A POLITICO Poll reveals broad U.S. unease with artificial intelligence and cryptocurrency—even spanning 2024 Trump and Harris voter bases—as pro-industry super PACs pour tens of millions into 2026 midterm races. Pluralities see crypto as too risky and AI advancing too quickly, with voters favoring candidates backed by groups pushing stricter regulations.

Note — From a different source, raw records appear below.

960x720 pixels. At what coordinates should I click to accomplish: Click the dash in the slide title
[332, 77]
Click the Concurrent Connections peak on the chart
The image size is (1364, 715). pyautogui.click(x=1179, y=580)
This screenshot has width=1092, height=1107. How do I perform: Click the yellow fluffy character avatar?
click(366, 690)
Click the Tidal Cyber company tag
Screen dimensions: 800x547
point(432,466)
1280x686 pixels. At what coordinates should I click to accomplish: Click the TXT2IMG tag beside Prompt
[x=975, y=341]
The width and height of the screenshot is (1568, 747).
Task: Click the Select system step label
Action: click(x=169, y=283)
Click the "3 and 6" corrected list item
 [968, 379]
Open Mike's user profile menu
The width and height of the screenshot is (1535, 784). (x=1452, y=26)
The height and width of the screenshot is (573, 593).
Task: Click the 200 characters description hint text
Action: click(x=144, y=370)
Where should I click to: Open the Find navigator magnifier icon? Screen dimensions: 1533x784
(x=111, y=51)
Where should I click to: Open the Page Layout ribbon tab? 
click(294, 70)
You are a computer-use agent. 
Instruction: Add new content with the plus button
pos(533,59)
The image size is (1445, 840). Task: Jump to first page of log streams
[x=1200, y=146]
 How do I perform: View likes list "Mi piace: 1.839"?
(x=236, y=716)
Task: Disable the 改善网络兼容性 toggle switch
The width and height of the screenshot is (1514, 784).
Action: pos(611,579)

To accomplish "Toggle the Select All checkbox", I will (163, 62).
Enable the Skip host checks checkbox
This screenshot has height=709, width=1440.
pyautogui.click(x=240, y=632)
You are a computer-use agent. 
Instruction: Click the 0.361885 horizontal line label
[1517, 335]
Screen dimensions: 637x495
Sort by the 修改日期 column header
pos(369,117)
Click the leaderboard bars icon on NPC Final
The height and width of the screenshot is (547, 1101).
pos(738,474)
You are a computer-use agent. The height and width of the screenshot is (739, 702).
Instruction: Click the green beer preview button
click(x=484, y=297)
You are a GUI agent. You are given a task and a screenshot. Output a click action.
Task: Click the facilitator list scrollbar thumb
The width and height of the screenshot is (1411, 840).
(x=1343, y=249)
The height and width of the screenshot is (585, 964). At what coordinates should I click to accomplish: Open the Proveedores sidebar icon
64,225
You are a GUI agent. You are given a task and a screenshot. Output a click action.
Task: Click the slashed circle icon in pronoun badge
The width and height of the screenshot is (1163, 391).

Broad skepticism toward emerging technologies. The April POLITICO Poll by Public First (April 11-14, 2,035 U.S. adults, ±2.2% margin of error) found 45% of Americans view cryptocurrency investments as not worth the risk despite high-return potential; more than half have never considered buying or trading it. Nearly half trust traditional banks over crypto platforms (17% prefer the latter). On AI, a 44% plurality says it is developing too quickly, 43% believe its risks outweigh benefits, and nearly half expect it to eliminate more jobs than it creates. Two-thirds favor Congress imposing strict regulations or broad principles on AI. Doubts span partisan lines, affecting bases of both Donald Trump and Kamala Harris from 2024.
Industry ramps up political spending and lobbying. Pro-AI super PAC Leading the Future (launched August 2025) has raised over $75 million, spending on primaries in North Carolina, Texas, Illinois, and New York for bipartisan candidates. Pro-crypto Fairshake—backed by Coinbase, Andreessen Horowitz, and Ripple Labs—spent $28 million on competitive races and plans more bipartisan support. Both push for federal frameworks like the CLARITY Act for crypto and a unified AI policy to preempt state patchwork rules, amid record Q1 2026 lobbying by OpenAI, Anthropic, and others. “A national framework will prevent a patchwork of conflicting state laws from harming our ability to win the global AI race against China,” said Jesse Hunt of Leading the Future.
Low awareness but potential for voter backlash. Only 9% recognize Leading the Future and 3% Fairshake (vs. 48% for NRA), yet a 41% plurality sees special interest groups as having too much influence. Respondents favored candidates backed by stricter-regulation advocates over pro-industry ones. Sen. Chris Murphy (D-Conn.) urged Democrats to spotlight the spending: “People do not want AI companies to run them over culturally and economically. They don’t trust crypto.” Jason Thielman, ex-NRSC executive director, stressed educating on AI's national security role. Former Rep. Jim Renacci (R-Ohio) noted: “If they see somebody is backed by crypto, that’s always going to be a problem.” Observers warn skepticism could fuel backlash as connections emerge.